Optical Spatial Modulation (OSM) is a technique that uses (i) index of the LED, and (ii) intentional variations on the output light intensity of the LED to send information. Advantages of OSM are its simplicity of implementation and the ability to use all available LEDs to send data without interfering with each other.

Imagine there are two LEDs located on the ceiling of a room. Each LED can be set at either ‘ON1’ (half brightness) or ‘ON2’ (full brightness) and ‘OFF’ (dark). Additionally we impose a constraint that only one LED can be ‘ON’ at any given time. Now, as shown in table 1, there are four possible states that the LEDs can be set in.

Now for example let us assume we wish to transmit bits ‘10’ using this setup. The first bit ‘1’ indicates that LED ‘b’ should be ‘ON’. The second bit ‘0’ indicates that the LED must be set at ‘ON1’ (half brightness).
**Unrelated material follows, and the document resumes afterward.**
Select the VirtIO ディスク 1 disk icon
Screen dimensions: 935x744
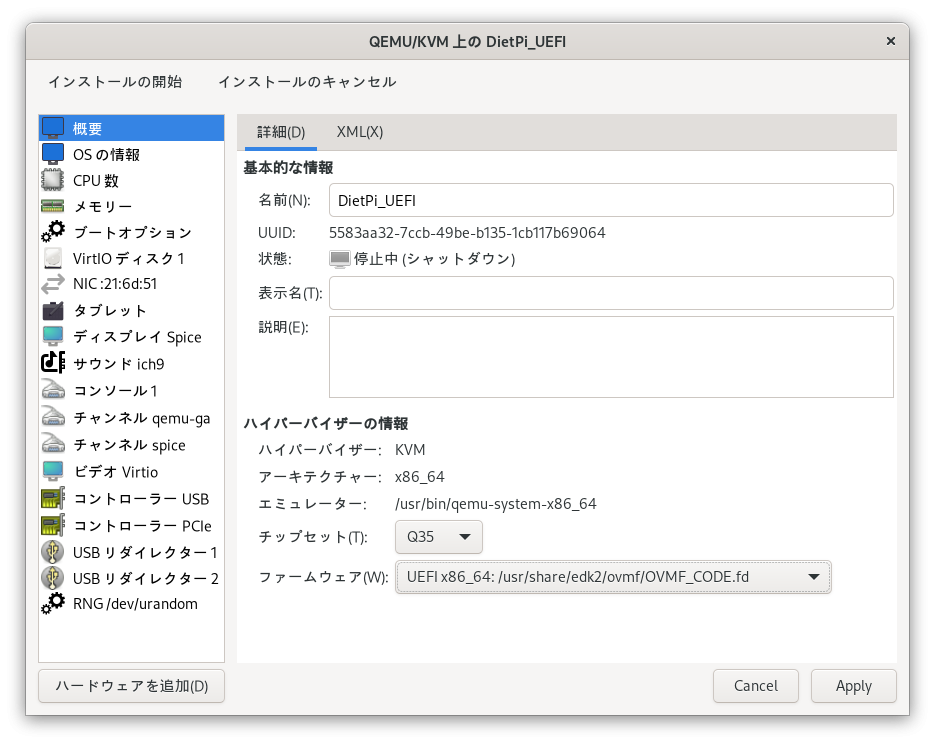(53, 258)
Thus simply setting LED ‘b’ to half brightness transmits these 2 bits.

In order to receive this data, we need at least two photodiodes. In a typical handheld device, these photodiodes would be placed very close to each other. Additionally, the distance between the photodiodes would be very small as compared to the distance between the LEDs and the photodiodes. This implies that when either LED ‘a’ or ‘b’ is set at brightness level, the output currents from the photodiodes are very similar and the receiver cannot figure which LED is ON.

Instead, if we used a camera-like receiver, each LED would form its image at a different location on the sensor and the receiver can then use that information to detect which LED is ON.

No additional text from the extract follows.